ADM : La vie en société est toujours un mécanisme de dialogue permanent. Mais il y a une seule chose qu’il est difficile d’apporter sur le plateau de la discussion en ce qui concerne ce dialogue actuel. Il y a un élu de par le verdict des urnes de la population ivoirienne qui s’appelle Alassane Dramane Ouattara. Reconnaissons cette vérité des urnes. Qu’elle nous fasse mal où qu’elle nous ridiculise, nous devons la reconnaître et le monde entier le reconnaît à la suite des Ivoiriens. Ce point, à lui seul, n’est pas susceptible de faire l’objet d’une négociation. On va négocier pour dire quoi ? Qu’Alassane est président ou c’est M. Gbagbo qui est président ? Ou bien, comme il y a quatre ans ou quatre ans et demi qui restent, chacun fait un jour alternativement ? Il y a un point qui est indiscutable, qui ne peut pas faire partie du dialogue. Alassane Ouattara est élu. Alassane Ouattara est président. Alassane Ouattara doit associer maintenant tous les Ivoiriens, y compris M. Gbagbo pourquoi pas, pour rebâtir cette Côte d’Ivoire. Tout le reste maintenant peut se négocier sauf le fauteuil présidentiel. La décision n’appartient pas à un dialogue restreint. La décision appartient au vote des Ivoiriens. On peut dialoguer sur tous les autres points sauf sur la décision du peuple souverain de Côte d’Ivoire.
TCI : La Côte d’Ivoire connaît une situation humanitaire dramatique. Les Abidjanais quittent par milliers pour l’intérieur du pays. Sans oublier les autres problèmes. Quel est le message du RHDP à tous ces Ivoiriens en détresse ?

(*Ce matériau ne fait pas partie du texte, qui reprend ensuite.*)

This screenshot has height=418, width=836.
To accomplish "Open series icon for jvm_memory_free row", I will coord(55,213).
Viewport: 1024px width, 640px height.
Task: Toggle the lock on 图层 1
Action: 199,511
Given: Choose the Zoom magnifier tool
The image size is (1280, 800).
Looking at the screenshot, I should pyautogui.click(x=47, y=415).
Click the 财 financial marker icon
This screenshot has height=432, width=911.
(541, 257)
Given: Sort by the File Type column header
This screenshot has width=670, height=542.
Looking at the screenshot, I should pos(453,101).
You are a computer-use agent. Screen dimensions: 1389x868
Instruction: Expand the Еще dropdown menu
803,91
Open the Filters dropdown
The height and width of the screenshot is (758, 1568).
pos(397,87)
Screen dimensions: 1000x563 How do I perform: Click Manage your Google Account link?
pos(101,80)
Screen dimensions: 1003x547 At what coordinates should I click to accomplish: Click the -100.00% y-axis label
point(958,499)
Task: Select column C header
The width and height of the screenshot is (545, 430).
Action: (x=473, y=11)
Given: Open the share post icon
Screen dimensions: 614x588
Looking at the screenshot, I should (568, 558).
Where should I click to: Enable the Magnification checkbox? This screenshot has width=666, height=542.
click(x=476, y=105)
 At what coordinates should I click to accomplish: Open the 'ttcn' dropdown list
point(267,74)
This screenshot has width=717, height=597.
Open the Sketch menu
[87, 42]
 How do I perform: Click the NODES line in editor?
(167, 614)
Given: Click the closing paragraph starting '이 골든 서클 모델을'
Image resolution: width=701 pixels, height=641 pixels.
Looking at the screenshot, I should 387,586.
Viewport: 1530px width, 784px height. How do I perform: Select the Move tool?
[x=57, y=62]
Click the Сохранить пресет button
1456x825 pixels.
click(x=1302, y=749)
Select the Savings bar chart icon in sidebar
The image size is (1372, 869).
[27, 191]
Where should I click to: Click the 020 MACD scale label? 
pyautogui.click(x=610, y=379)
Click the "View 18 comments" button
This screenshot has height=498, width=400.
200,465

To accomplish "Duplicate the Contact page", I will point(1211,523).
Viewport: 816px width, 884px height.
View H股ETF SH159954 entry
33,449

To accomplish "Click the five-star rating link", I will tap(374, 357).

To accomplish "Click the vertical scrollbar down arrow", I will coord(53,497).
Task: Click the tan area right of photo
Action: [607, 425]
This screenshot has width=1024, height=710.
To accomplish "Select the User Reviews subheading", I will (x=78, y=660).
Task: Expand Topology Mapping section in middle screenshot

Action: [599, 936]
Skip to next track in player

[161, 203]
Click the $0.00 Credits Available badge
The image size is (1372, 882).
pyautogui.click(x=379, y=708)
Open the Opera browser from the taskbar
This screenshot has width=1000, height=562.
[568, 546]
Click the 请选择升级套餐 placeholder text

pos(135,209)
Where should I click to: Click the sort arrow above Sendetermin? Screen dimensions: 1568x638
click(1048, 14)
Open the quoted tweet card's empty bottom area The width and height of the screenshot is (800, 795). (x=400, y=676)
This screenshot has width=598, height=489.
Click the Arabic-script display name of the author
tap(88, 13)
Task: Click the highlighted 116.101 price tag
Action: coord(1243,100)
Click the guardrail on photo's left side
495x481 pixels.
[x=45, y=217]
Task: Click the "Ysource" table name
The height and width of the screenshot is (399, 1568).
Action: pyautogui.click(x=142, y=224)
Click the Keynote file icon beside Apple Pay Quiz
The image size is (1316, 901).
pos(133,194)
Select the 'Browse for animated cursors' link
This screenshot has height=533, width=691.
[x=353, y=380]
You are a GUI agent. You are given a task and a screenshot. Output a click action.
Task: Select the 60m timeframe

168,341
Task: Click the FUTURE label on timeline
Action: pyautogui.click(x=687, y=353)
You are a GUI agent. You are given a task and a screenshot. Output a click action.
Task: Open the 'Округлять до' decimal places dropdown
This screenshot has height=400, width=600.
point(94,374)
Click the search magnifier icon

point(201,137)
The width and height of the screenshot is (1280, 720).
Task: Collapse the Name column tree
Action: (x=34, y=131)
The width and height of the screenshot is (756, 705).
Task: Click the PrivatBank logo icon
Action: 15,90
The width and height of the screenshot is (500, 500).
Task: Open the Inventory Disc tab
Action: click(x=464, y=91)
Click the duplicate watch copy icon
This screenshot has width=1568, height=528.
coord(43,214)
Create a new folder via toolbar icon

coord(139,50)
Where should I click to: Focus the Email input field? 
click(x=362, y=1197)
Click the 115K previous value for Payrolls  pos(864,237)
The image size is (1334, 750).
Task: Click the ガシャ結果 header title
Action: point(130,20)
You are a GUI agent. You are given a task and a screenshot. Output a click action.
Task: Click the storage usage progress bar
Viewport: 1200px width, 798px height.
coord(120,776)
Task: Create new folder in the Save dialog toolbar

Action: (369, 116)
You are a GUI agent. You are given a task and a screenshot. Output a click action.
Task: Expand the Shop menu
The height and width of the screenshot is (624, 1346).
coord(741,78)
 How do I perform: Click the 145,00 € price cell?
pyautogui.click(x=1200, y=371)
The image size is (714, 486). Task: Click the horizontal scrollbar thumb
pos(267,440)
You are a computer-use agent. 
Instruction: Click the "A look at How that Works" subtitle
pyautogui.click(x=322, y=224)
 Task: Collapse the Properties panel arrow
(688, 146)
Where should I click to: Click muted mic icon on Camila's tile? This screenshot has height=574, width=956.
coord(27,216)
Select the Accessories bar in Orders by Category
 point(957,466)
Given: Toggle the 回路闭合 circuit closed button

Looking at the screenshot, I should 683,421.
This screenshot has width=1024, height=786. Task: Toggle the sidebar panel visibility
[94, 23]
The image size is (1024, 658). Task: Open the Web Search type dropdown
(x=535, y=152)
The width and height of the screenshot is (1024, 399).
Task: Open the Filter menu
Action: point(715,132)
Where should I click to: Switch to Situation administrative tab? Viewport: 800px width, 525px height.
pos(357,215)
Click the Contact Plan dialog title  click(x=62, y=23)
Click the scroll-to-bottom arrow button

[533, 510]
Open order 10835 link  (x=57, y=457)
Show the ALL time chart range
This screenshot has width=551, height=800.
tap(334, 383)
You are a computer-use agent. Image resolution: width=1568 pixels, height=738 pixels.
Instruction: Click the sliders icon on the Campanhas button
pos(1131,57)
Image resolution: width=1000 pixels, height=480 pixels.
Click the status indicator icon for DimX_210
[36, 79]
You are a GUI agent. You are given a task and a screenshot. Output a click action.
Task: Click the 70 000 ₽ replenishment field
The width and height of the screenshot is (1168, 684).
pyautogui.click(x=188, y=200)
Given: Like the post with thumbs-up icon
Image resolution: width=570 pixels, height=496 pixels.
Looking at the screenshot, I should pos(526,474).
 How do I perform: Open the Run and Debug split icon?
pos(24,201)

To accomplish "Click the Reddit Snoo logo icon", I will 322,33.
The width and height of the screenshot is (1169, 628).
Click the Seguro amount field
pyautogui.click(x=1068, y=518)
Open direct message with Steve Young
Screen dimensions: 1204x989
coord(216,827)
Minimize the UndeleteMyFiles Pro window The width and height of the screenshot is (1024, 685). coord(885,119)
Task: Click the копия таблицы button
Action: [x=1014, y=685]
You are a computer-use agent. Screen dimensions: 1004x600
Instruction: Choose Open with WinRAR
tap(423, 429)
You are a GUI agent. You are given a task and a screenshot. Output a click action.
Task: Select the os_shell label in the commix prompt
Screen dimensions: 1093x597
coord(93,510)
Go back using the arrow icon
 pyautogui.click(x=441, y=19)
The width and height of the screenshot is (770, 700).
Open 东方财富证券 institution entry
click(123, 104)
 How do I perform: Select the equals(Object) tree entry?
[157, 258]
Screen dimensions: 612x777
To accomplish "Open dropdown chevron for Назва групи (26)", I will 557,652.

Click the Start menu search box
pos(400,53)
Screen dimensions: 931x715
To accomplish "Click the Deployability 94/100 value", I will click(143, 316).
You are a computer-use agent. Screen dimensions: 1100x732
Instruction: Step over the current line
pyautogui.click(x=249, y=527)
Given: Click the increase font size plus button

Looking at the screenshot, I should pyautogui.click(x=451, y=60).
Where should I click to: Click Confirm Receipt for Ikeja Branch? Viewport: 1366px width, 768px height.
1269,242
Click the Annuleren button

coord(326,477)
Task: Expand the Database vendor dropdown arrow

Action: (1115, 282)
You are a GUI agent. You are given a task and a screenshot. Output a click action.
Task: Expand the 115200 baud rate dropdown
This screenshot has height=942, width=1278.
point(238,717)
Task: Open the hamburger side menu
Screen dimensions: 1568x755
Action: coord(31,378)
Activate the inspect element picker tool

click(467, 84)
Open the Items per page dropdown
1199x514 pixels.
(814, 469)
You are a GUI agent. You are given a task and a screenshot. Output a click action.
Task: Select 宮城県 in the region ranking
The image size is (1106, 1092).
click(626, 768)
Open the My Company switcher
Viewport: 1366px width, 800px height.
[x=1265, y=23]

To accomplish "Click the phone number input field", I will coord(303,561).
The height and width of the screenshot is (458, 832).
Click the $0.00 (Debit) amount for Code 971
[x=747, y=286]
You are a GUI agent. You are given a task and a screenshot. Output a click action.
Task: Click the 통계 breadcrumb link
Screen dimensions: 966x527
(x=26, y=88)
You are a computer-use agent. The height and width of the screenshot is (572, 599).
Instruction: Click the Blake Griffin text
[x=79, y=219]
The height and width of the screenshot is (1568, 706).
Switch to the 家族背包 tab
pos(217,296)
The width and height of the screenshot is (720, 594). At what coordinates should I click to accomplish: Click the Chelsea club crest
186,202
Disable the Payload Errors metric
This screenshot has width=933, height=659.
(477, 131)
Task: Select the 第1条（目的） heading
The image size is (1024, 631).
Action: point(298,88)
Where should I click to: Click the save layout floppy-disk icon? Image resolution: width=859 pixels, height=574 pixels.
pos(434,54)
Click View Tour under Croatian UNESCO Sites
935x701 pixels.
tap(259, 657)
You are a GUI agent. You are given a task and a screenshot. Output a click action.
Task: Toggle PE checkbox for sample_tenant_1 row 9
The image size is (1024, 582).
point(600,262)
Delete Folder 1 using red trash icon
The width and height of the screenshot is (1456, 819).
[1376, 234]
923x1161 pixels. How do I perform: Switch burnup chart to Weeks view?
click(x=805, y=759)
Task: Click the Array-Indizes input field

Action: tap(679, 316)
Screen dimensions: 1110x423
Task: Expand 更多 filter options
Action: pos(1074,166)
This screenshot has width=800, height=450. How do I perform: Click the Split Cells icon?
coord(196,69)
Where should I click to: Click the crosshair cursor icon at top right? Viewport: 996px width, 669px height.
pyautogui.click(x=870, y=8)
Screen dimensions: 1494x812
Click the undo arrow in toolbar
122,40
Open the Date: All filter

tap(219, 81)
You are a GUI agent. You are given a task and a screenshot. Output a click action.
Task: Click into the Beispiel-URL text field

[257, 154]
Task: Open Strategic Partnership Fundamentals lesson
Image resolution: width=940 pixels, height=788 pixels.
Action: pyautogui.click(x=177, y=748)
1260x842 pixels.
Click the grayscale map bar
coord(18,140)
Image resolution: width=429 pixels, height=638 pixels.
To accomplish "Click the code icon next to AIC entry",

ADM : Le président Alassane Ouattara et le RHDP ne s’endorment pas. Qu’ils réfléchissent, qu’ils recherchent la solution adéquate qui doit ramener la paix au niveau de tous les Ivoiriens. Nous leur disons que les pertes des membres de nos différentes familles, les non Ivoiriens et le sang des Ivoiriens versé, des obus qu’on lance au marché pour tuer des femmes, dans des cours, des femmes qui sont froidement abattues, des Ivoiriens et des non Ivoiriens qui sont tués à tout moment, nous en sommes conscients. Nous sommes avec eux. Tout ne peut pas se dire sur un plateau de télévision. Mais nous ferons en sorte que cela connaisse un terme et le plus rapidement possible. Nous leur demandons de prendre courage. Bientôt ce sera la fin des souffrances. Tant qu’on vit, il y a de l’espoir. Il ne faut pas qu’ils désespèrent surtout. Le président Alassane Ouattara et le RHDP ont un programme pour eux. Ils ont des projets pour eux. Je souhaiterais que la Côte d’Ivoire soit mise à niveau et d’occuper son rôle de leader dans la sous-région, ce rôle historique, ce rôle que la nature lui a donné. Que la Côte d’Ivoire redevienne ce pays prospère que le président Félix Houphouët-Boigny a mis sur les rails. Que les Ivoiriens s’arment de courage et de patience. C’est dur et douloureux à la fois. Mais nous leur disons que demain n’est pas loin.